Ada ledakan besar dihari senin. Kemarau yang basah di sepanjang sisi hati. Kisruh yang berlari dari harapan panjang akan kemenangan. Aku terjebak diantara topeng-topeng penuh kebohongan. Senyuman-senyuman palsu para penipu kebahagiaan. Ada rasa sakit diantara batas yang membendung perisai pertahanan. Rapuh.
Anak-anak panah berdatangan bak udara yang bersalaman tanpa rasa iba. Mereka menghujamku dalam tawa yang tak bisa berkata-kata. Menjulurkan lidahnya dalam hujatan yang dibalut oleh kalimat-kalimat pujian.
Mereka menawanku pada jeruji janji agar aku tidak bisa melarikan diri. Dan aku kehilangan kebebasanku untuk bisa meneguk senyum pada barisan pelangi yang ditawarkan oleh pagi.
Aku ingin mengasingkan pikir. Mengurai kekeliruan masalalu yang aku ulang-ulang dalam rindu. Aku ingin menenggelamkan pilu pada kekosongan ruang yang aku sesaki dengan penyesalan.
Aku lelah, Tuhan! Dosa seakan menjadi duri pada bahagia yang hampir saja aku teguk hari ini. Dosa ibarat pagar-pagar kawat bertegangan listrik tinggi yang harus aku lewati untuk bisa hidup lagi. Aku masih terkungkung dalam dosa yang tak bisa terhapus hanya dalam satu kalimat istighfar. Dosa ibarat siluet yang masih membuntutiku hingga aku sulit untuk bisa terbang tinggi.
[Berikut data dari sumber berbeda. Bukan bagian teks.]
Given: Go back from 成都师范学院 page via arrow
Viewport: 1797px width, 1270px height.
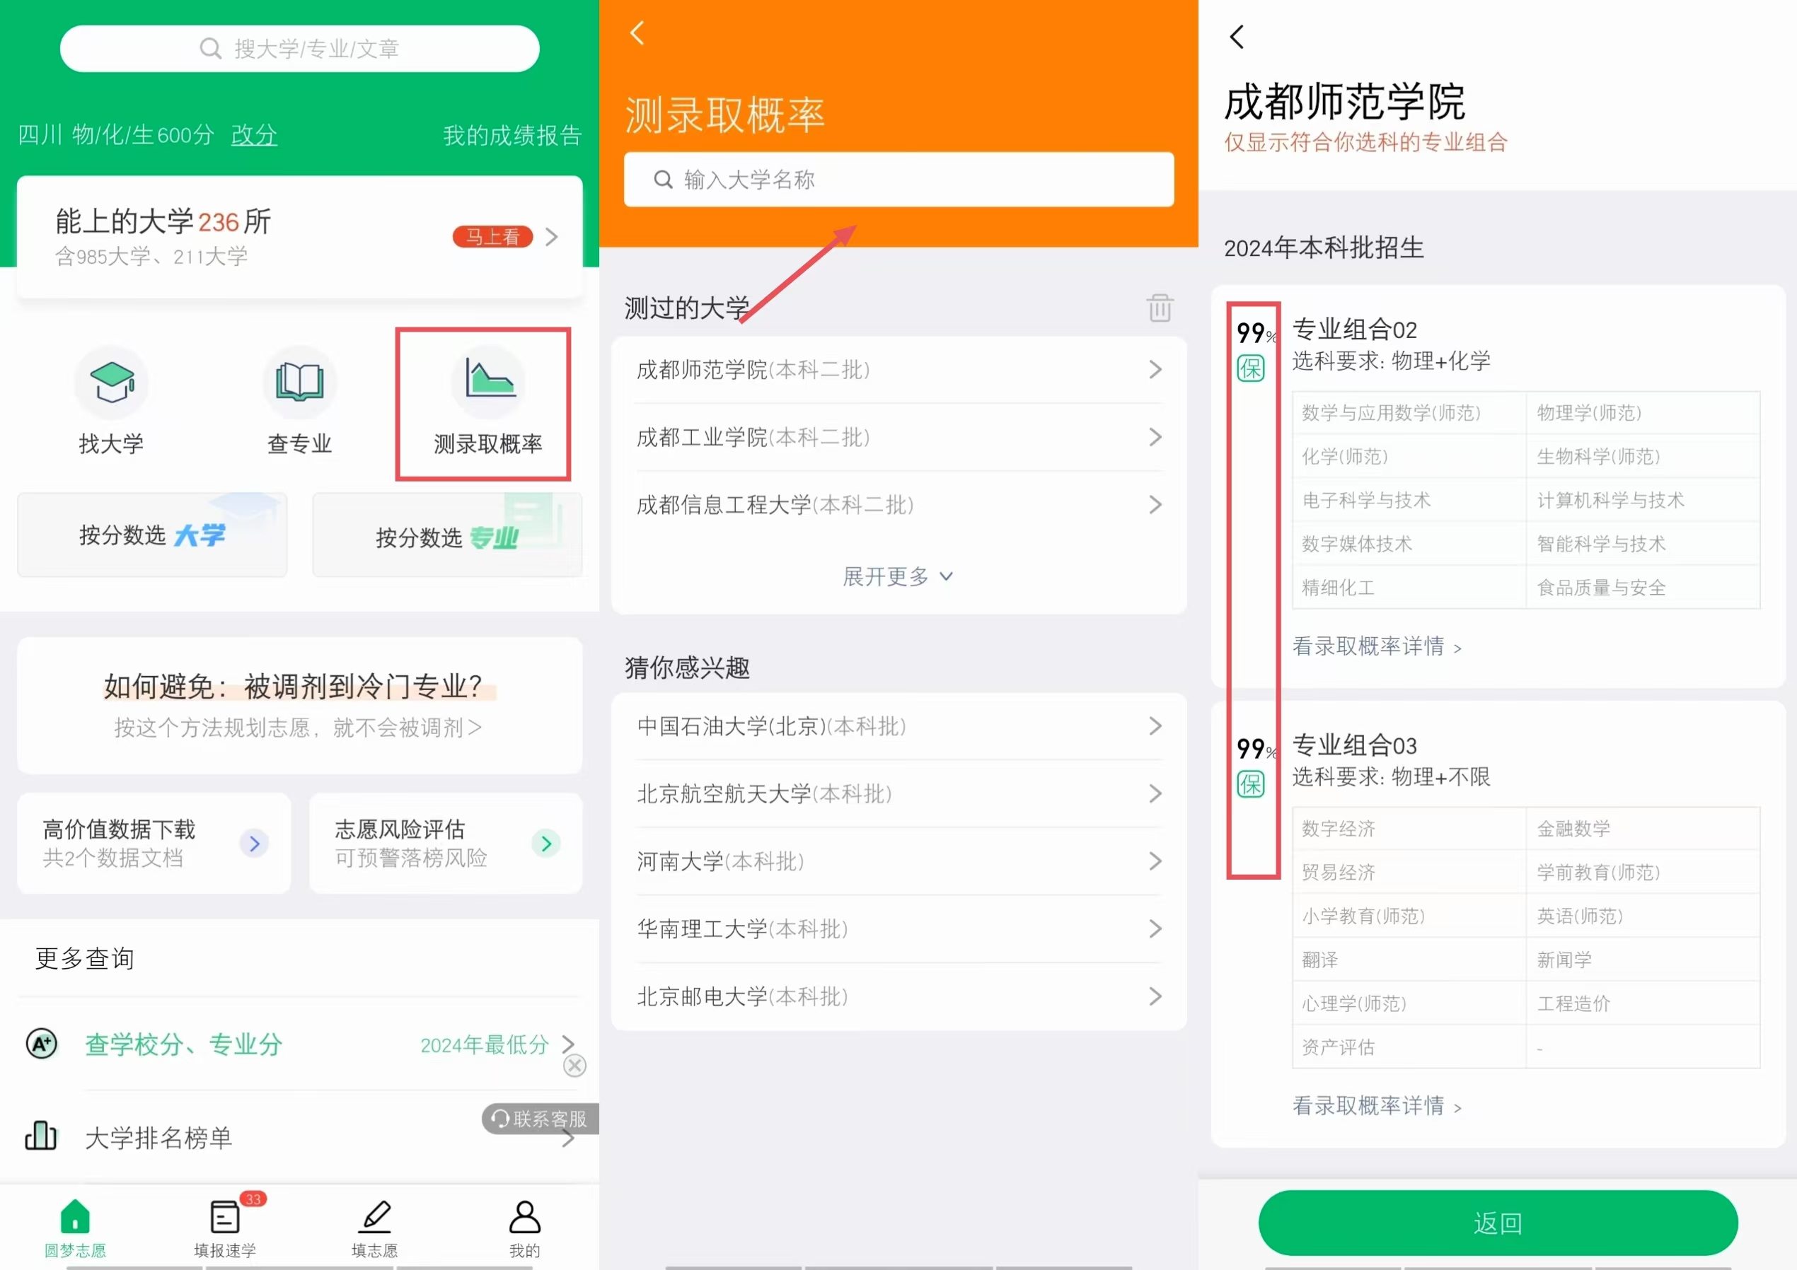Looking at the screenshot, I should pos(1237,37).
Peluh dan benci datang beriringan. Sunyi yang mengaduh pada ketidaksiapan ludah untuk menelan bara api. Sungguh, lelah telah berkidung lebih lama dibanding fajar yang terus bergerak mengibur. Aku ingin pulang! Pada bayang-bayang fatamorgana khayalan. Pada bianglala masa kanak-kanak yang membuatku lupa akan norma dan etika. Aku ingin bebas mendaki senyum dan leluasa memetik bahagia.
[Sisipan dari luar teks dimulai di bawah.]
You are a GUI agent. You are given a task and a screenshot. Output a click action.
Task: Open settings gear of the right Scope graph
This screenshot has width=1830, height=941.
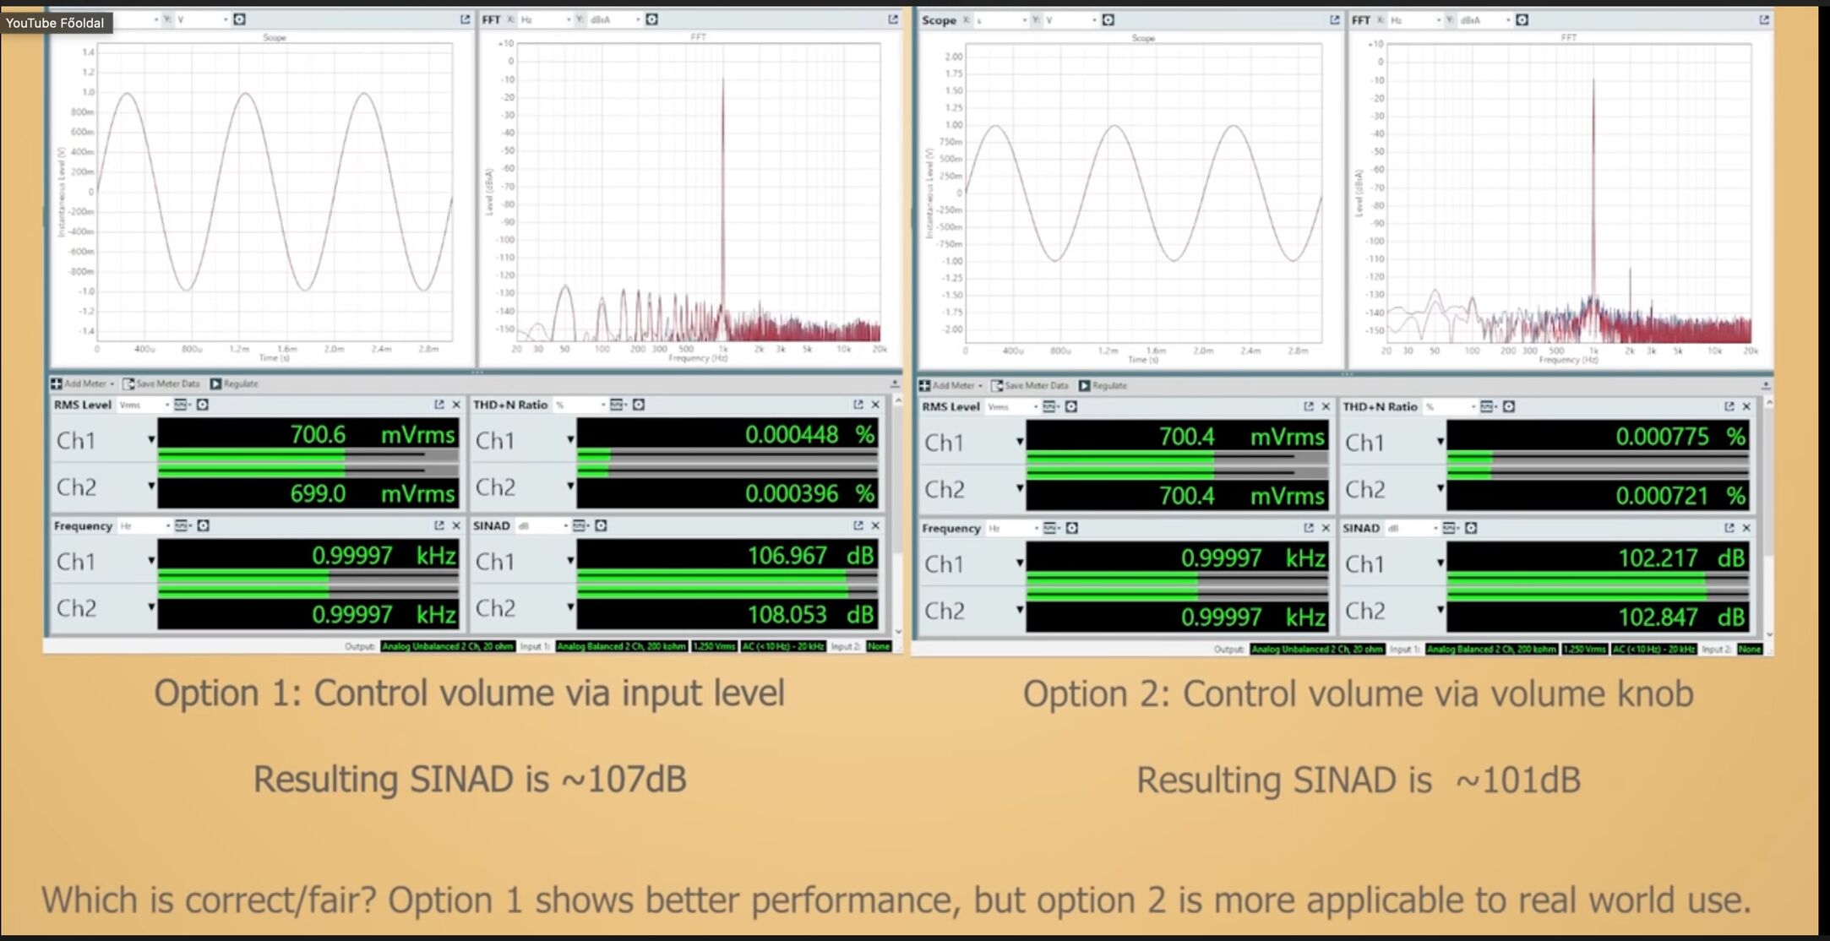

Bawa kembali beban-beban itu! Aku ingin beristirahat. Aku ingin mengenang masa-masa balitaku. Aku ingin menutup mata dari dunia yang penuh dengan keberingasan. Aku ingin pulang pada jalan lain yang tidak bisa mereka bawa pulang. Aku ingin kembali! Aku lelah kali ini!